What to do: Give again, word for word, the line holding "Task: Open the FRITZ!NAS link" and every line after it through the end of the data below. Omit pictures.
==*==
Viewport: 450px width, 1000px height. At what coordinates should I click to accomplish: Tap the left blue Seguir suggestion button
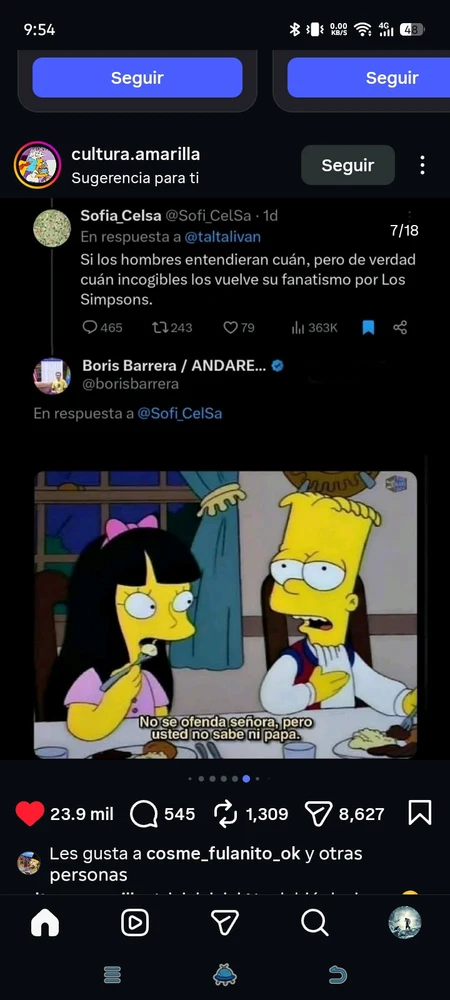click(x=137, y=78)
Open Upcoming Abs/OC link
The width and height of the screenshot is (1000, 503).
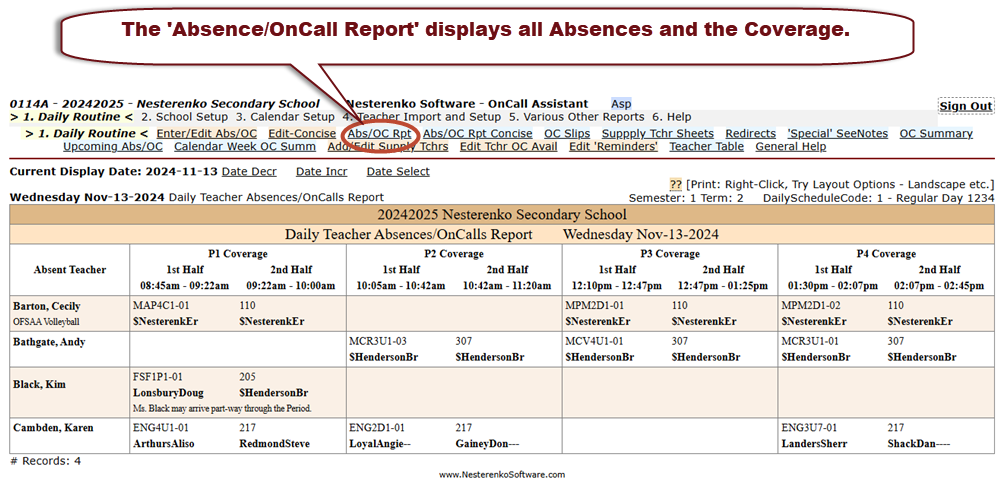pyautogui.click(x=113, y=147)
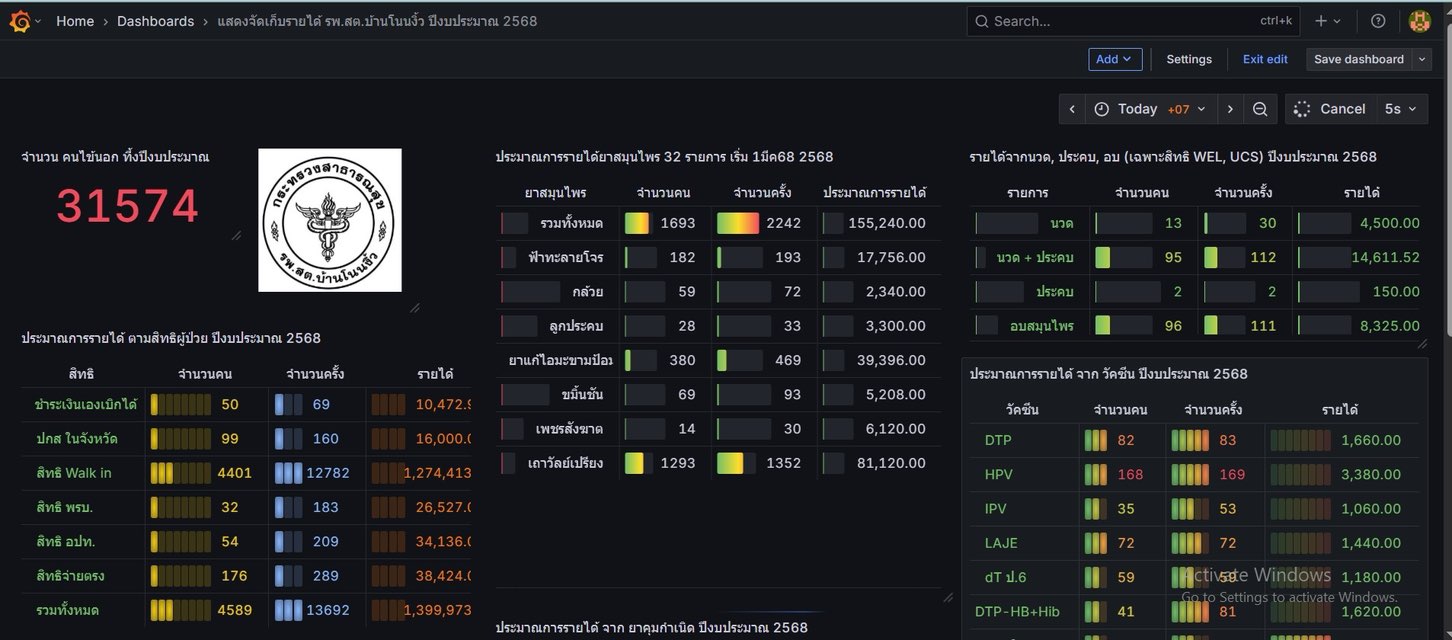
Task: Click the Ministry of Public Health logo image
Action: pos(330,220)
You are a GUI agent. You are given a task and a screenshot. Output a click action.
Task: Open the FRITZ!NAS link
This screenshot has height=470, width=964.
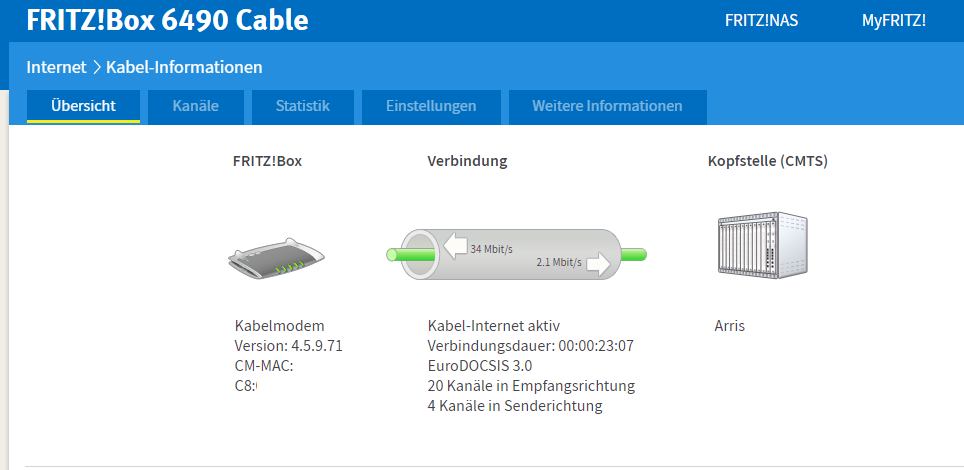click(x=761, y=20)
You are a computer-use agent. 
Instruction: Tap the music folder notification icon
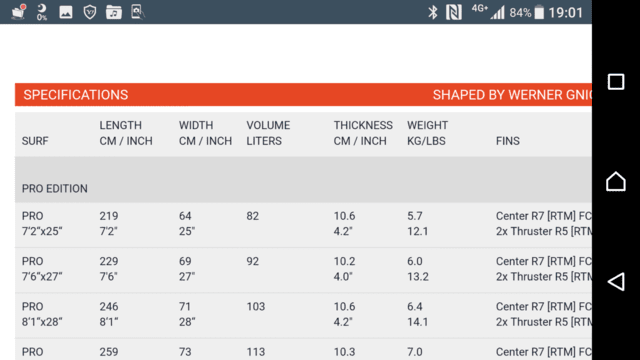click(114, 12)
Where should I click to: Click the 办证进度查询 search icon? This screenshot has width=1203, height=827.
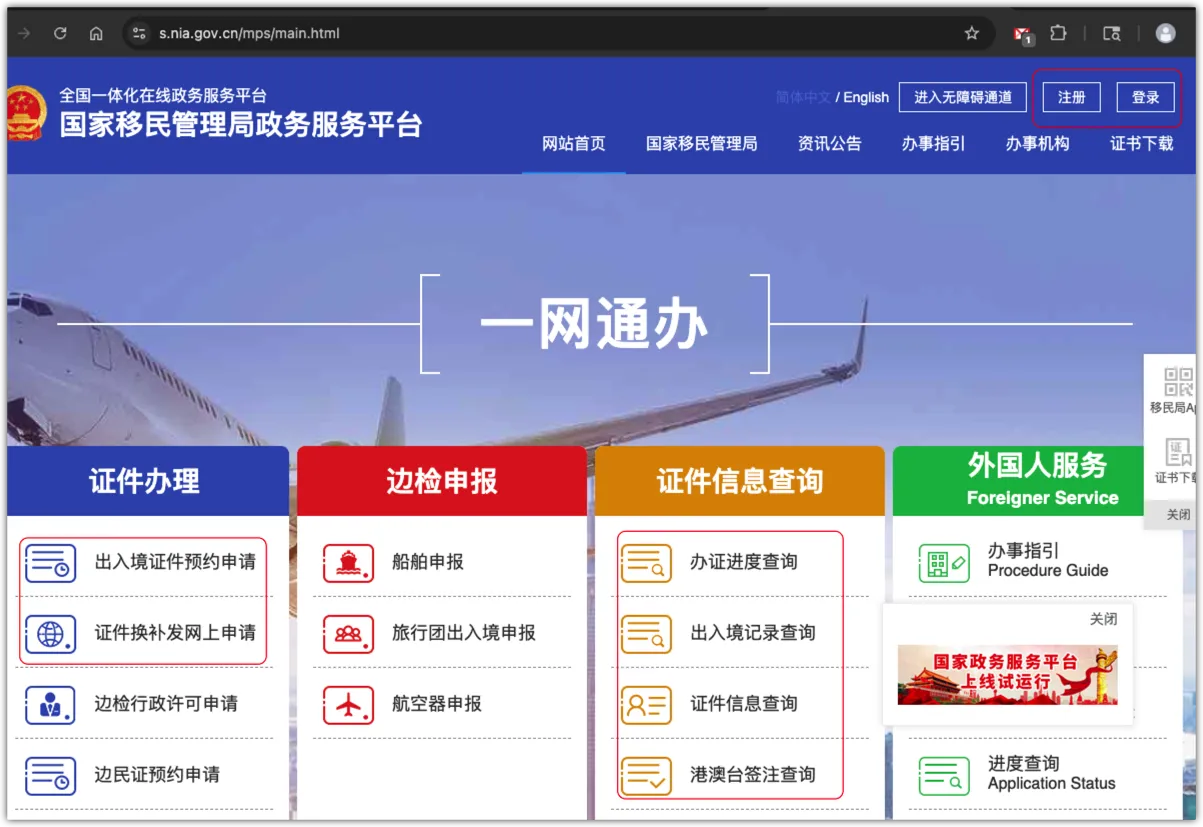[646, 563]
==*==
Final answer:
Task: Open the FRITZ!NAS link
This screenshot has height=470, width=964.
click(x=761, y=20)
You are a computer-use agent. 
Instruction: Tap the music folder notification icon
click(114, 12)
Where should I click to: Click the 办证进度查询 search icon? This screenshot has width=1203, height=827.
[646, 563]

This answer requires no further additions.